↓
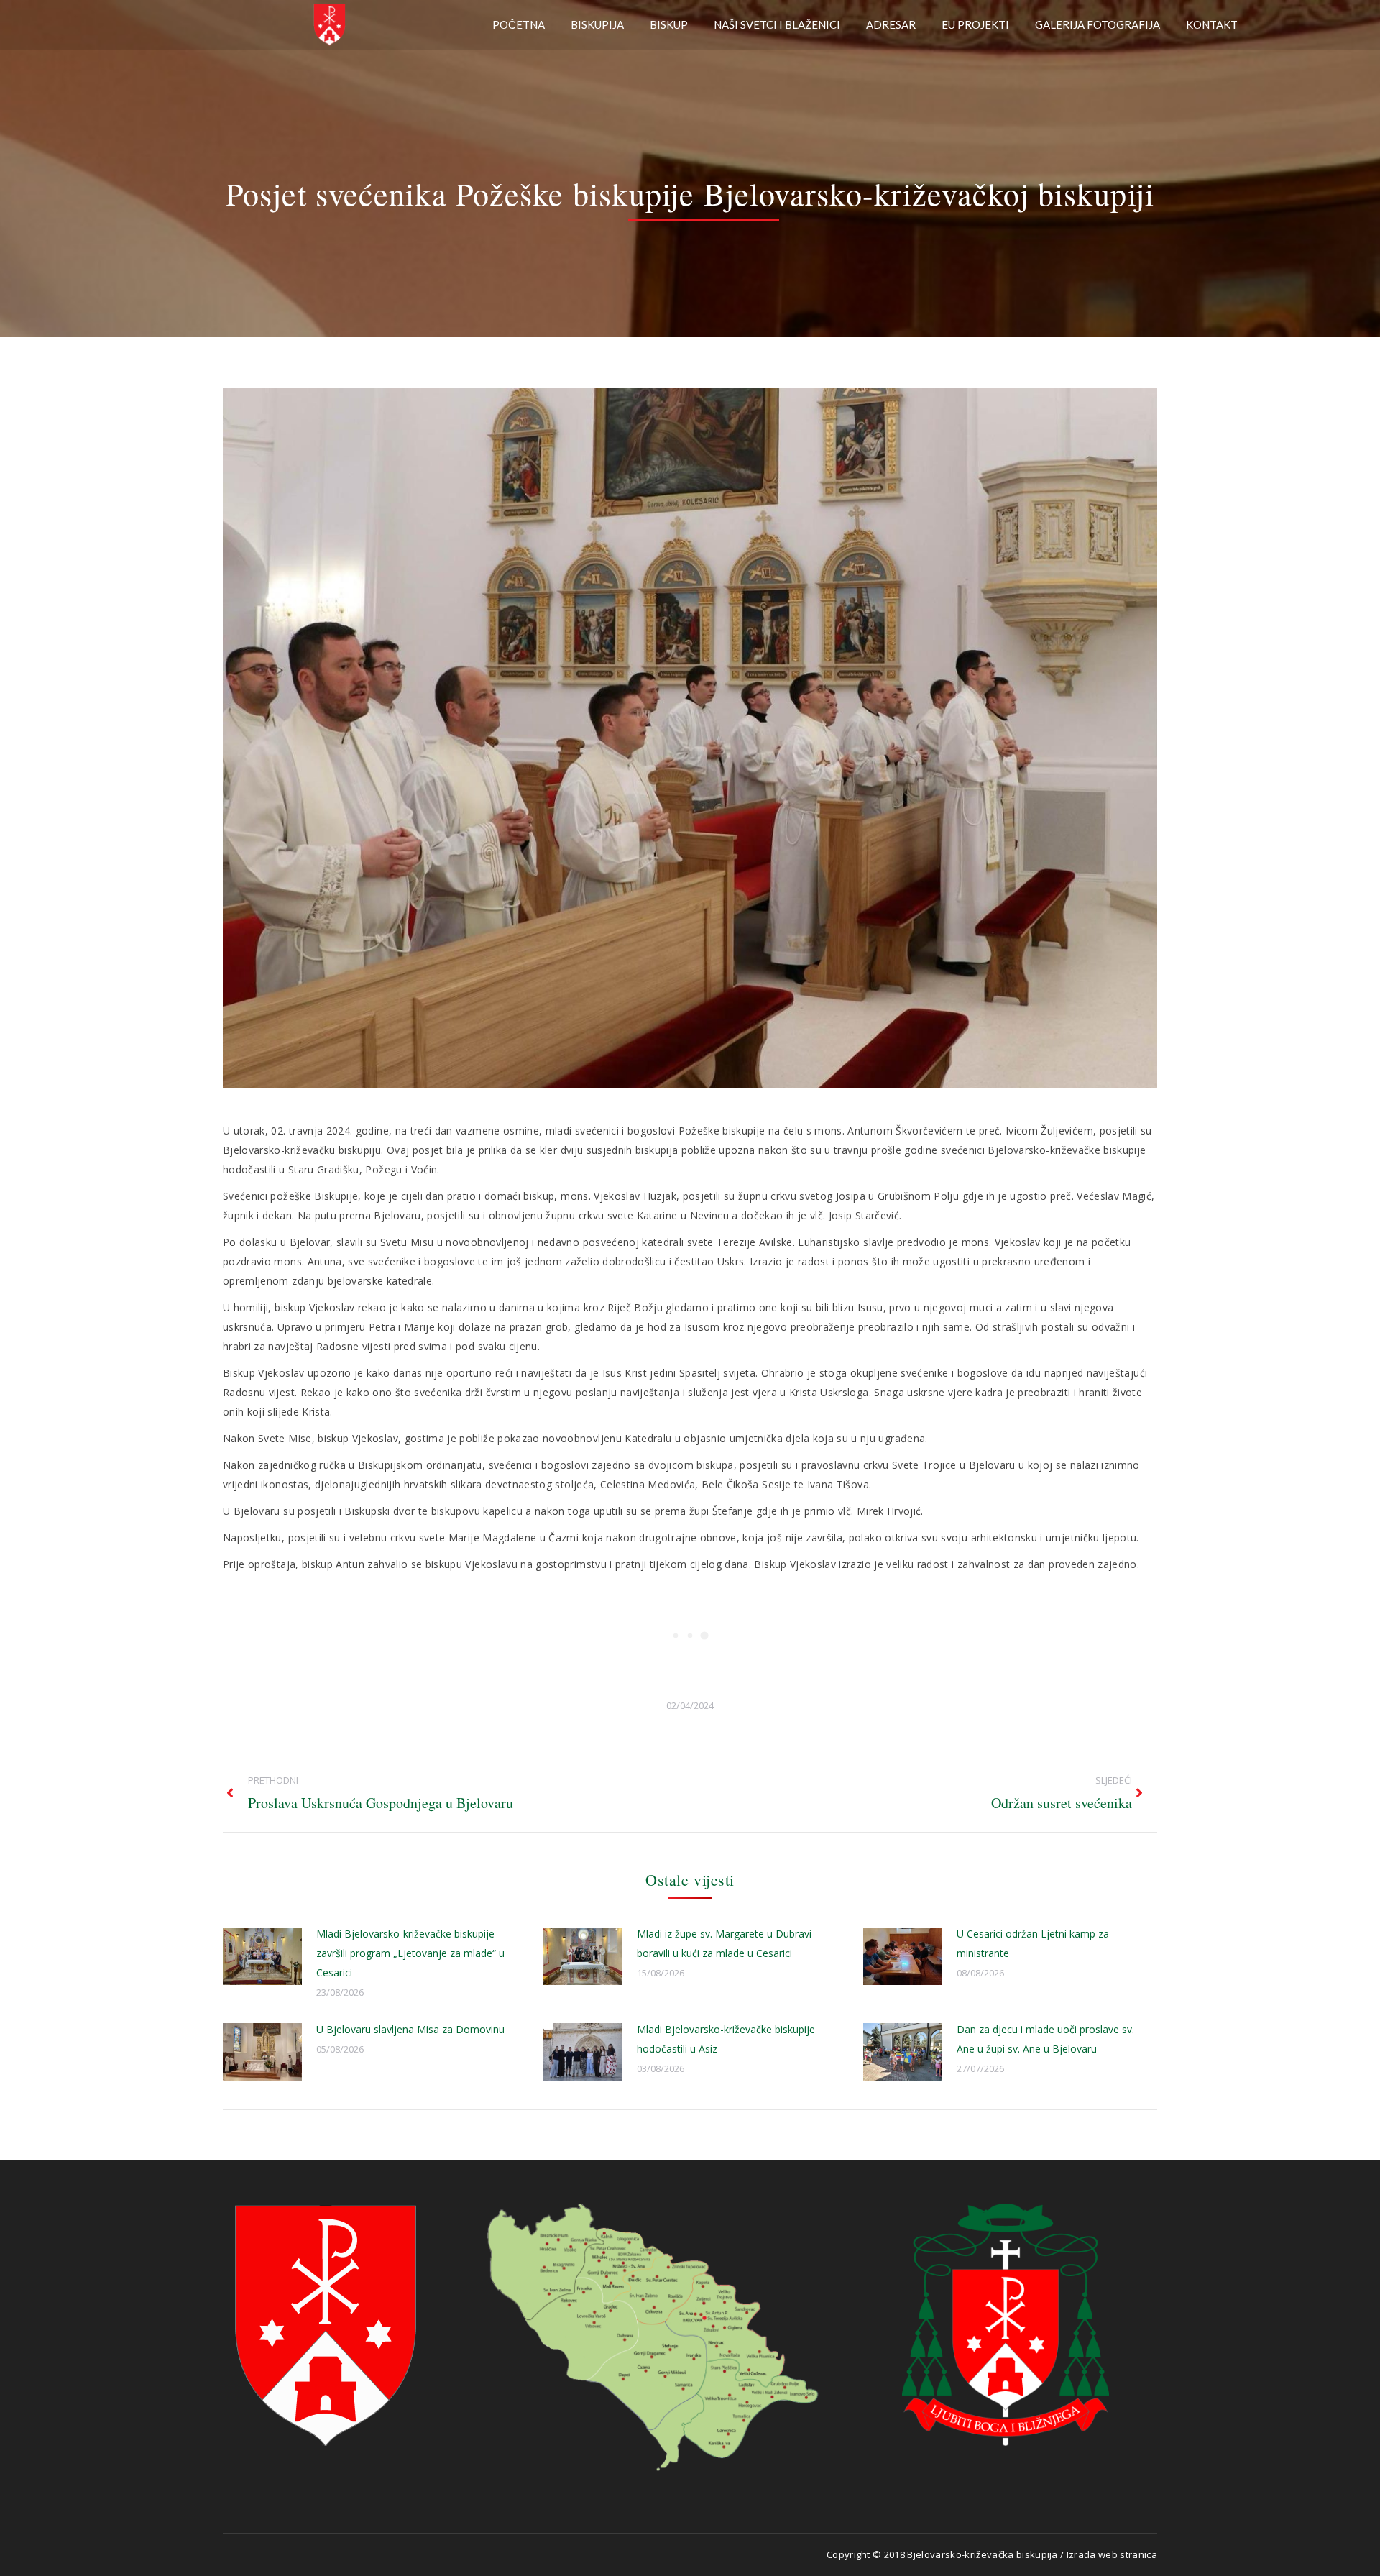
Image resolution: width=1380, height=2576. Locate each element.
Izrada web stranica (1112, 2554)
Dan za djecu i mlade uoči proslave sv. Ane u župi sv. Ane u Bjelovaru (1045, 2038)
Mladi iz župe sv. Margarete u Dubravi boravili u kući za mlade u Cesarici (724, 1943)
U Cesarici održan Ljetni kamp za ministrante (1033, 1943)
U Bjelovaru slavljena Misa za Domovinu (410, 2029)
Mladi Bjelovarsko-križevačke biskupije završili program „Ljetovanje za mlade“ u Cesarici (410, 1953)
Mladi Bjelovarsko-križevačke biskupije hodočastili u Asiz (726, 2038)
↑
*Exercise requirements:* The lines from the one containing "Dan za djecu" to the final line of the listing above must be set down exactly, both included.

*Your response:*
Dan za djecu i mlade uoči proslave sv. Ane u župi sv. Ane u Bjelovaru (1045, 2038)
Mladi iz župe sv. Margarete u Dubravi boravili u kući za mlade u Cesarici (724, 1943)
U Cesarici održan Ljetni kamp za ministrante (1033, 1943)
U Bjelovaru slavljena Misa za Domovinu (410, 2029)
Mladi Bjelovarsko-križevačke biskupije završili program „Ljetovanje za mlade“ u Cesarici (410, 1953)
Mladi Bjelovarsko-križevačke biskupije hodočastili u Asiz (726, 2038)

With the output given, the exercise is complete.